Japanese economy continues to stagnate

In the wake of last month's dramatic fall in the stock market to a 27-month low, recently released figures show that the decade-long stagnation of the Japanese economy shows no signs of abating, and could even be worsening.

Revised figures for the third quarter show that the economy contracted by 0.6 percent—an annualised rate of 2.4 percent—compared to the initial estimate of 0.2 percent growth.

With the US economy in a downturn, the continued Japanese slump has worrying implications for the world economy as a whole. As the International Herald Tribune commented: “Last week's scariest global headline didn't come from post election Israel or a recession prone United States but from an exhausted Japan.”

The downturn in the Japanese economy goes across the board. Net exports were reported to have dropped 3.5 percent between the second and third quarters of last year, with analysts pointing to the US slowdown as one of the main reasons.

Machinery orders, which are seen as a crucial indicator of future capital expenditure, fell by 2.9 percent in November after rising 8.3 percent the previous month.

Household spending fell in November by 1.3 percent. The stock market index fell last month to its lowest level since October 1998, putting further pressure on Japanese banks because a sizeable portion of their loans are secured by what many consider to be overpriced share portfolios.

The currency is also falling. The yen has lost nearly 10 percent against the US dollar in recent months and up to 20 percent against the euro.

The plunging stock market and the continuing economic woes are increasing the concern of Japanese consumers over the state of the economy. Since the mid 1990s, consumer spending has either remained stagnant or fallen as a result of job insecurity, the threat to pensions and concerns over the financing of the burgeoning public debt accumulated through spending measures aimed at trying to kick-start the economy and the bailing out of failed banks and corporations.

Most economic analysts believe Japanese economic revival is contingent upon a massive increase in consumer spending—something that is highly unlikely given the state of the economy and the increased job insecurity resulting from the corporate and economic restructuring being demanded by the international money markets.

Alongside the release of statistics pointing to the continuing slump, figures have been published revealing the mounting social crisis confronting working people in Japan.

Japanese workers' wages fell 0.2 percent in December, the first fall in a year, with workers' bonuses also down by 1.5 percent. According to Mikihiro Matsuoka, senior economist at Jardine Fleming Securities, the drop in wage and bonus levels is attributable both to the general economic slowdown and the cuts associated with restructuring.

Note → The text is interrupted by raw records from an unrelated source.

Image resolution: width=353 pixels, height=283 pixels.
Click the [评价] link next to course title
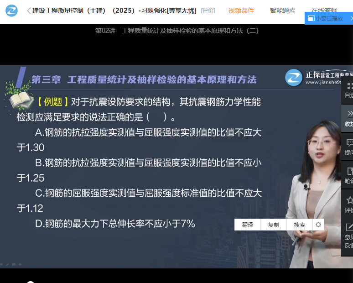(208, 10)
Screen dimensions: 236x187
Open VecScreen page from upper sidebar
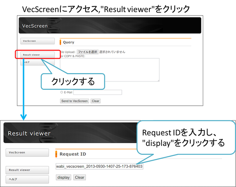(x=37, y=41)
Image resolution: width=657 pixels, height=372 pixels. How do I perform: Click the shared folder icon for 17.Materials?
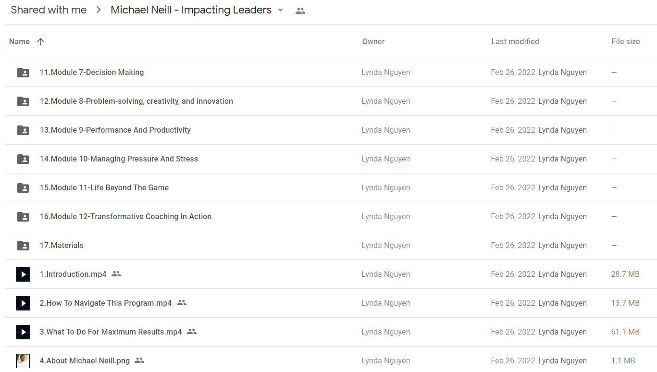tap(23, 246)
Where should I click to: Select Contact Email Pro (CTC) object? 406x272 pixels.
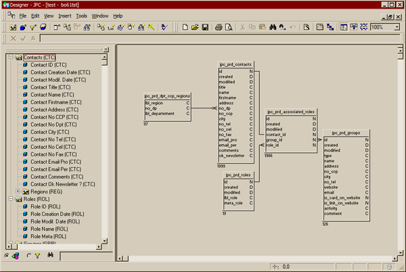(x=58, y=162)
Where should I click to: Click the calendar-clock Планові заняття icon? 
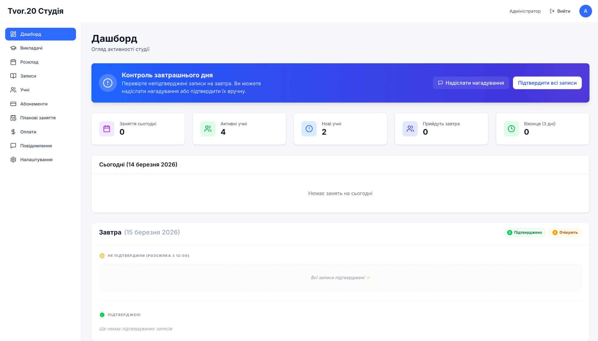(x=13, y=118)
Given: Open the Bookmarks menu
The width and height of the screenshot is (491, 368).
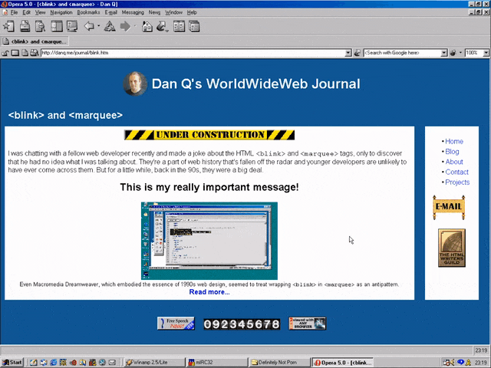Looking at the screenshot, I should [x=88, y=12].
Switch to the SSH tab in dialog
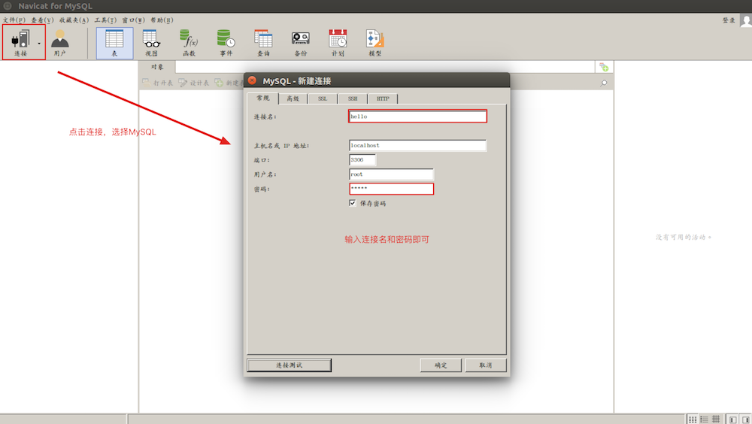Image resolution: width=752 pixels, height=424 pixels. (352, 98)
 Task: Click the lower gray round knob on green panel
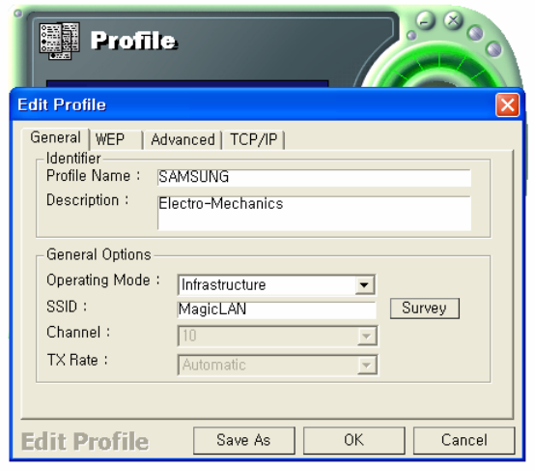(x=493, y=49)
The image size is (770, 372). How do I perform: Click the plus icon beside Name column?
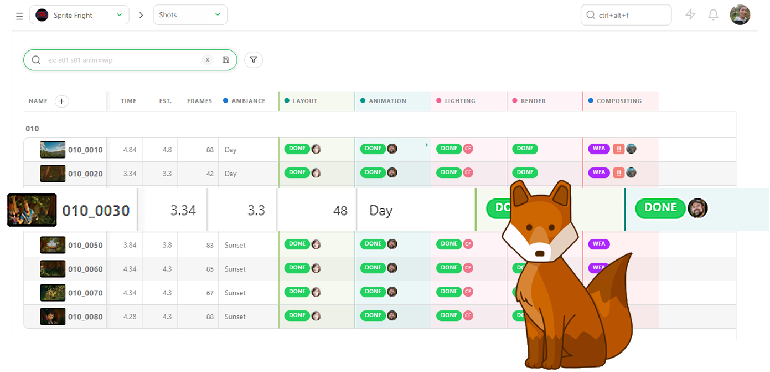pos(62,101)
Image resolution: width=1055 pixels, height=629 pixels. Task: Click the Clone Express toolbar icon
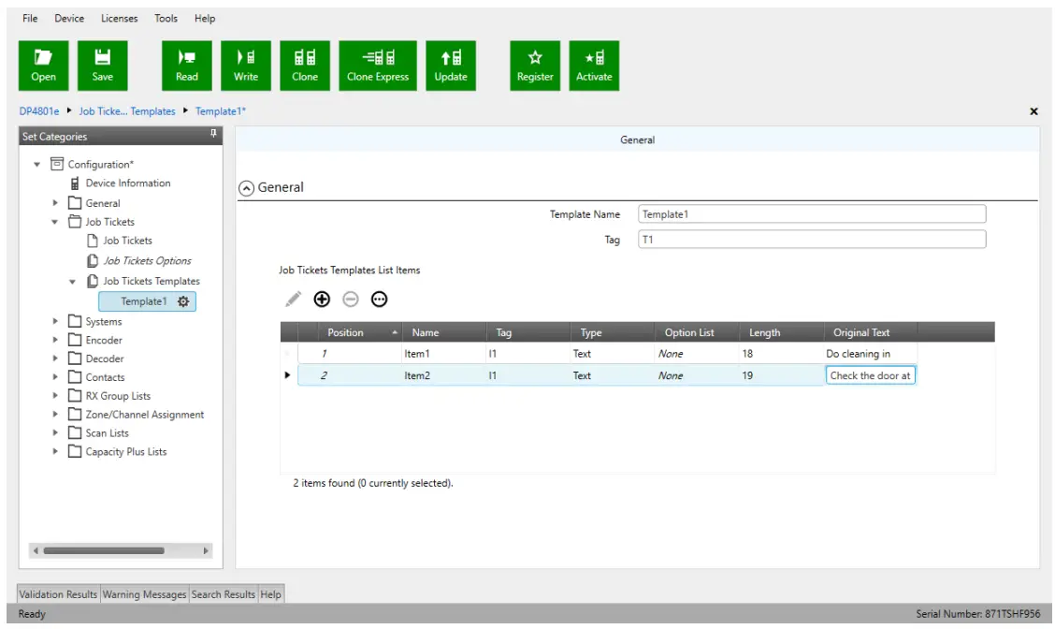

The unemployment rate for December was 4.8 percent, just slightly lower than the post World War Two high of 4.9 percent recorded in February 2000.

Homelessness is on the increase as a result of rising unemployment. A recent report in the International Herald Tribune pointed to the growing number of homeless men inhabiting some of the parks in Japan's largest cities.

“Through 10 years of economic crisis,” it said, “Japan has clung tightly to a number of cherished national myths, from the idea that an economy that rose to greatness so quickly after World War Two could not possibly be fundamentally broken to the notion that all Japanese people are essentially middle class.

“In Osaka, where the number of homeless—the largest in Japan—is increasing swiftly, belief in those myths is becoming strained. The homeless are taking over public parks and straining the prefectural budget. City officials officially estimate the number of city homeless at 10,000—modest by the standards of some US cities—but recognise that the real figure may be much higher. The number of makeshift tents for the homeless in Osaka rose to 458 in the summer from 159 a year earlier.”

The article noted: “Layoffs as a result of Japan's prolonged economic downturn have hit middle aged men particularly hard. In a society where lifetime employment was the post war standard in many industries, the loss of a job at that age leaves people with little chance for starting over.

“Osaka may have the largest number of homeless, but they are now present and visible in every major Japanese city. According to city estimates, there were 5,700 homeless in Tokyo as of late last year. But people who work with the homeless say the true number is likely twice or even triple that figure.”

One homeless 53-year-old unemployed laborer summed up the hopelessness of his situation and that confronting many more. “I've been able to survive as a day laborer for 13 years, but in the last two years, there just haven't been any more jobs. Now I am living in a city shelter and am down to two meals a day. People think there is something wrong with us, but if there were work we would do it. With nothing to do, all that's left for us is to wander around.”